Il cristiano deve resistere alla tentazione di ridurre la croce alle sue categorie. Egli è chiamato a riconoscere che la croce ha un principio logico, che può provenire soltanto da Dio: solamente Dio può dire il perché della sua morte, non la ragione umana. Solo il Logos di Dio può iustificare l’affermazione secondo la quale egli, pur essendo vita eterna, nello stesso tempo egli sia morto, morto della morte di maledizione. È proprio in questa finalità che brilla una luce: la luce dell’amore. La morte di Cristo è concretizzazione dell’amore assoluto ? Egli è morto per tutti? Ed allora essa assume la validità e la forza dell’affermazione di un principio. Questa non è certamente “logica formale”, ma è una logica che riceve il suo contenuto dalla irripetibilità e dalla personalità del Verbo eterno, creata anzi da lui ed a lui identica. Questa forza di sfondamento fa parte dello “scandalo” e non può essere “rammollita” o “svuotata”. Il NT non conosce logica diversa da questa. La morte di Cristo in croce, dunque, svela all’uomo che Dio è amore: amore assoluto, totale, estremo, scandaloso... La continuità tra lo stato di bbassamento ubbidiente fino alla croce e quello del Kyrios esaltato è data dall’amore assoluto di Dio per l’uomo, efficacemente rappresentati in tutti e due gli aspetti. Il fondamento della possibilità di questo amore per l’uomo è data dall’amore trinitario in se stesso. Nella croce, Dio si conferma e si rivela come il concretamente e divinamente libero, cioè come colui che ama nella propria libertà.

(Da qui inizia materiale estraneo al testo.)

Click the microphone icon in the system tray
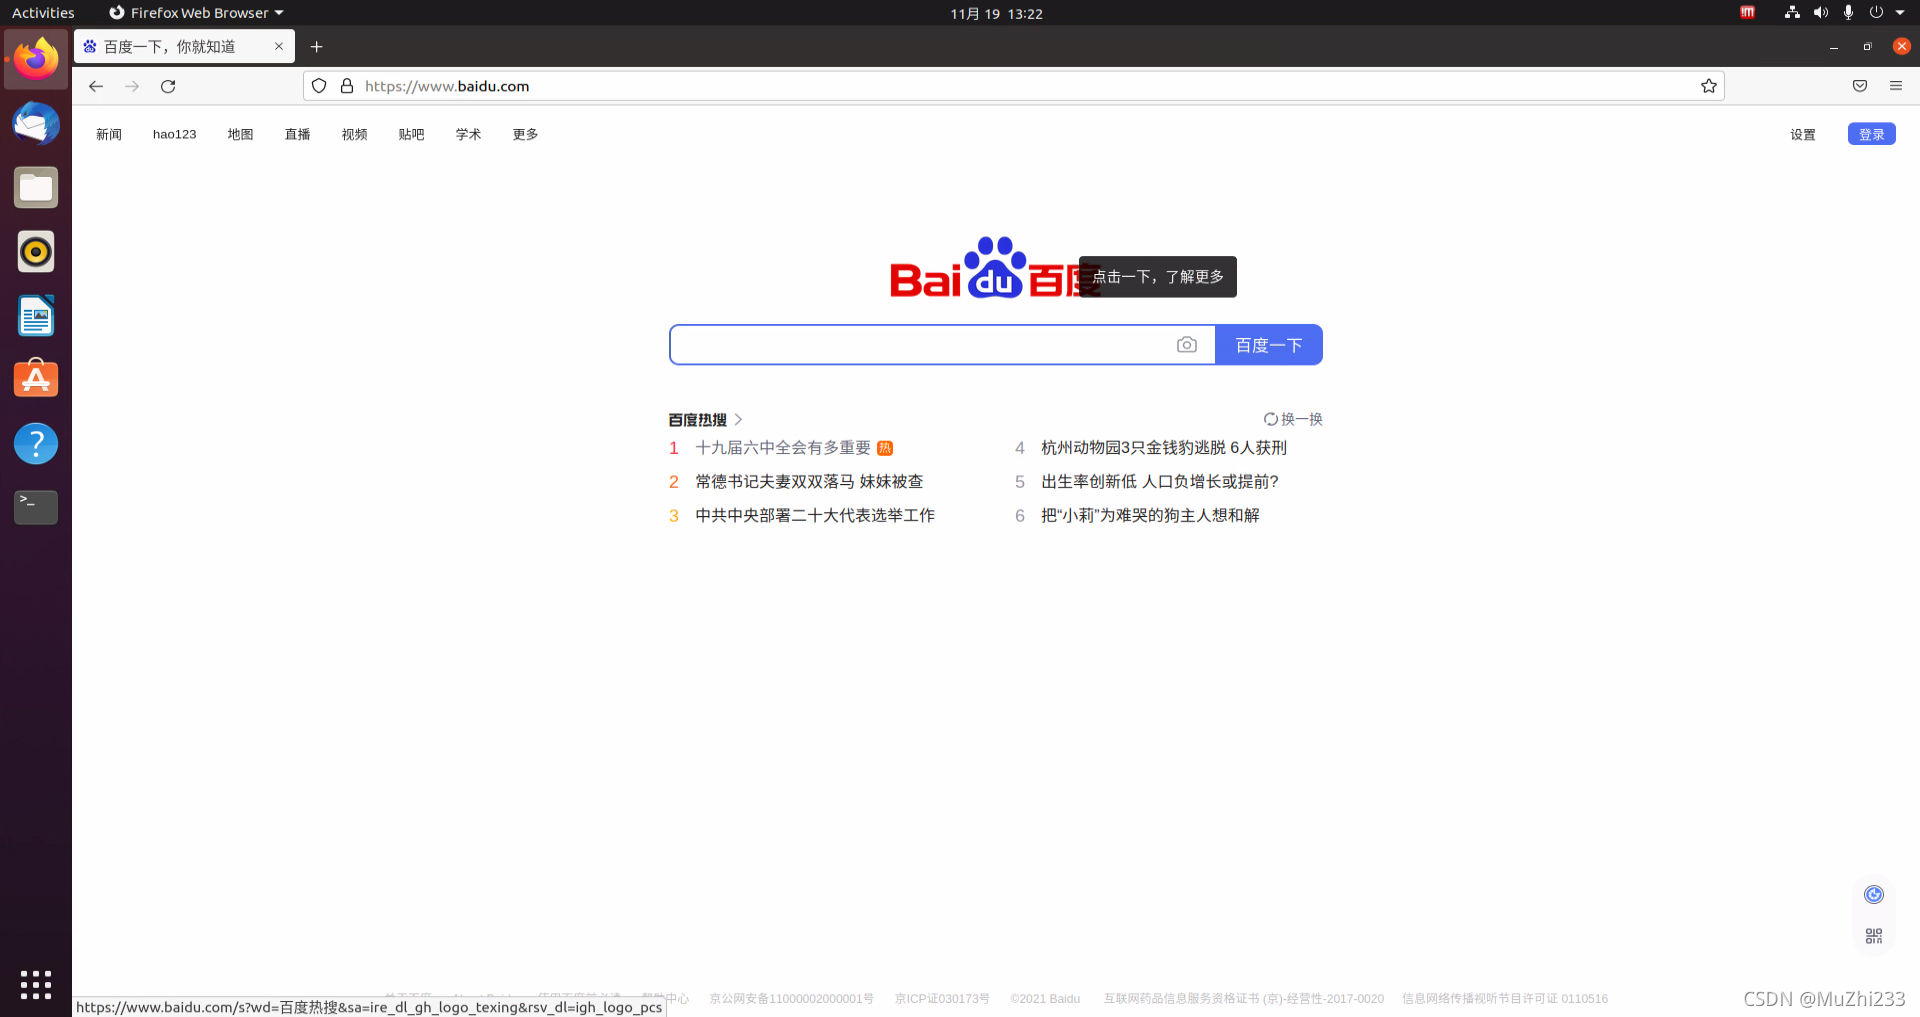This screenshot has width=1920, height=1017. pos(1849,13)
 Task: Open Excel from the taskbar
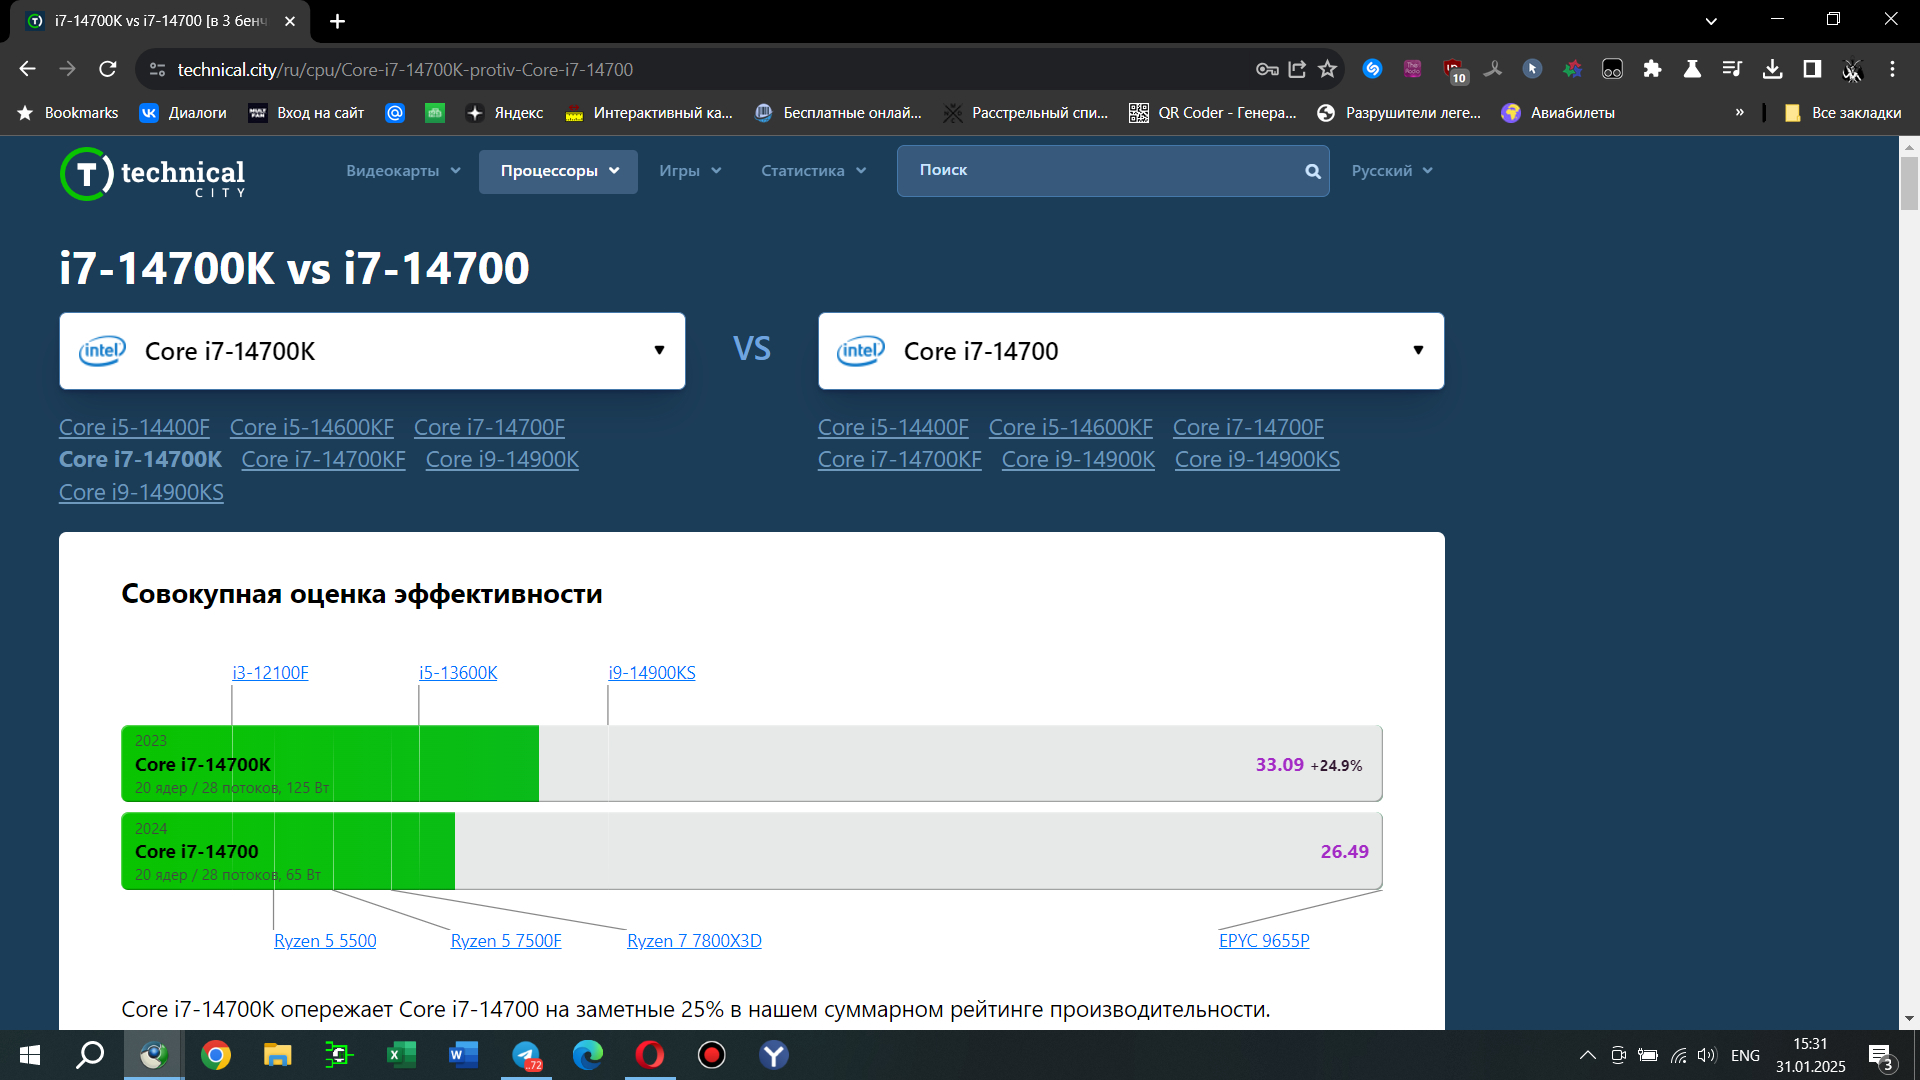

Dinanzi ad un Dio, che ama così profondamente l’uomo, anche la morte viene ad acquistare un volto nuovo. Se la croce vuol dire che Dio è amore, allora anche la morte fa meno paura: egli allora non può abbandonare le sue creature nella morte e non può privarle per sempre della sua vita. La morte dopo l’evento Cristo non può più essere intesa come un nero baratro, che segna per sempre il termine di ogni umano sperare, ma uno spiraglio di luce vi entra, grazie alla rivelazione del Dio della croce. Io credo, fermissimamente alla resurrezione come Lui ha promesso:” IO sono la Risurrezione e la vita, chi crede in me vivrà in eterno”E questo, per tutti noi poveri umani non è un augurio felice????